***** SOURCE TEXT *****

# 120 litre stocking



## PetPerson333

Hi everyone, I might be getting a bigger tank of 120 litres with my Christmas money. I am wondering what I should stock it with if I do manage to get it. 

I am actually leaning towards 2 fancy goldfish at the moment as I have had so many problems with tropical fish in the past. What kind of goldfish are suitable for my tank? 

Would you go for goldfish or tropical? 

Thanks, PetPerson333


----------



## labradrk

Definitely tropical for that size. I would do a mixed community of hardy but peaceful tetra types, with maybe a pair of Electric Blue or German Rams as your centerpiece fish.


----------



## magpie

I'd steer clear of goldfish, as 120L would be a pretty tight squeeze for a pair of fancies, they really need something closer to 140-160L.

Personally I'd go tropical, and I'd go nano-crazy 

You could have a lovely big shoal of some nice, bright tiny fish, like celestial pearl danios, green neons or ember tetras, with a decent group of pygmy corys for the bottom.

Or if you prefer cold water, you could go for wcm minnows instead?

However, what you will be able to keep successfully depends on what kind of water you have. Do you know the KH & GH of your tap water? And the pH after leaving it for 24 hours? That will help you decide what species might do best in your tank


----------



## PetPerson333

magpie said:


> I'd steer clear of goldfish, as 120L would be a pretty tight squeeze for a pair of fancies, they really need something closer to 140-160L.

***** DATASET ENTRIES *****

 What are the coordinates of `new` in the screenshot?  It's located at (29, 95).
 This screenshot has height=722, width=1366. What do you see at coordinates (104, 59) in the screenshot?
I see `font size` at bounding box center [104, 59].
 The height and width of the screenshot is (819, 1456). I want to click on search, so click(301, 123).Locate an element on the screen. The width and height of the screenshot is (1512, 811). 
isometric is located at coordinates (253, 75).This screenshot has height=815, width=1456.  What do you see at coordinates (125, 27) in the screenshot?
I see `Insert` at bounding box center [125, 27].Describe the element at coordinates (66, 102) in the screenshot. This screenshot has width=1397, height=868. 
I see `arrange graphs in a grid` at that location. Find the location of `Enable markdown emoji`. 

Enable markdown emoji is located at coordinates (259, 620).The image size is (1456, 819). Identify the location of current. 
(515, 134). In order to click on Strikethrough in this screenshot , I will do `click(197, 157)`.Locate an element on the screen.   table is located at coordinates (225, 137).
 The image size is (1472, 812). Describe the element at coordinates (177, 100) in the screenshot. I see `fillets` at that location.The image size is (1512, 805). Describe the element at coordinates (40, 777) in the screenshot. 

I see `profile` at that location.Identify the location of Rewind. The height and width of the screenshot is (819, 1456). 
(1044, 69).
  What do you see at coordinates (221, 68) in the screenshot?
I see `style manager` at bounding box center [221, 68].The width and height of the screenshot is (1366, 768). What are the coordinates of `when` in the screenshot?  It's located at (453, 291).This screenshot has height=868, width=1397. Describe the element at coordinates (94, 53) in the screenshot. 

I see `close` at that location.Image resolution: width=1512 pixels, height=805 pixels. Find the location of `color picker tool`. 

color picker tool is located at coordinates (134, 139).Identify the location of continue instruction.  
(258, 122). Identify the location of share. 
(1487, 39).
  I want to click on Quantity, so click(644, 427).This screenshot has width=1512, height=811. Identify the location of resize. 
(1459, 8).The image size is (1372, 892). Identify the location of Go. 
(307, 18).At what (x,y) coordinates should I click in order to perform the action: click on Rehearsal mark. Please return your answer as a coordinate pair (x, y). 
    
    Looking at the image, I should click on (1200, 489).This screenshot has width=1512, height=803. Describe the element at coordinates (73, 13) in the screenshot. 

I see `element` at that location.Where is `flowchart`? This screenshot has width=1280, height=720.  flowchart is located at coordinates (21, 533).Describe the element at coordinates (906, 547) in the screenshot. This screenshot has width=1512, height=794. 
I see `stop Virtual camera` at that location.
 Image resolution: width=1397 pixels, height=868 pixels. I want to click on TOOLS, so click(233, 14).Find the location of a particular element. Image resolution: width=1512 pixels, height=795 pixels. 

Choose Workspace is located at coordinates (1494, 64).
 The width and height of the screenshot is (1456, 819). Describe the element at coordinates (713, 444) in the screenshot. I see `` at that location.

*****

DIRECTIONS:
a) In the 120 litre stocking thread, list every fish that magpie suggests as a possible choice for the tank.
b) According to magpie in the 120 litre stocking thread, what tank size does a pair of fancy goldfish really need?
c) Continue the 120 litre stocking thread from the point where it stops.

TASK ANSWERS:
a) celestial pearl danios, green neons, ember tetras, pygmy corys, wcm minnows

b) Closer to 140-160L.

c)
> 
> Personally I'd go tropical, and I'd go nano-crazy
> 
> You could have a lovely big shoal of some nice, bright tiny fish, like celestial pearl danios, green neons or ember tetras, with a decent group of pygmy corys for the bottom.
> 
> Or if you prefer cold water, you could go for wcm minnows instead?
> 
> However, what you will be able to keep successfully depends on what kind of water you have. Do you know the KH & GH of your tap water? And the pH after leaving it for 24 hours? That will help you decide what species might do best in your tank


Thanks for the posts, my ph is about 7.4 but I don't have a test kit for KH and GH.


----------



## NaomiM

If you look on your water board's website, it should be able to give you a general idea of the water hardness (for example, mine tells me my water is 'moderately hard').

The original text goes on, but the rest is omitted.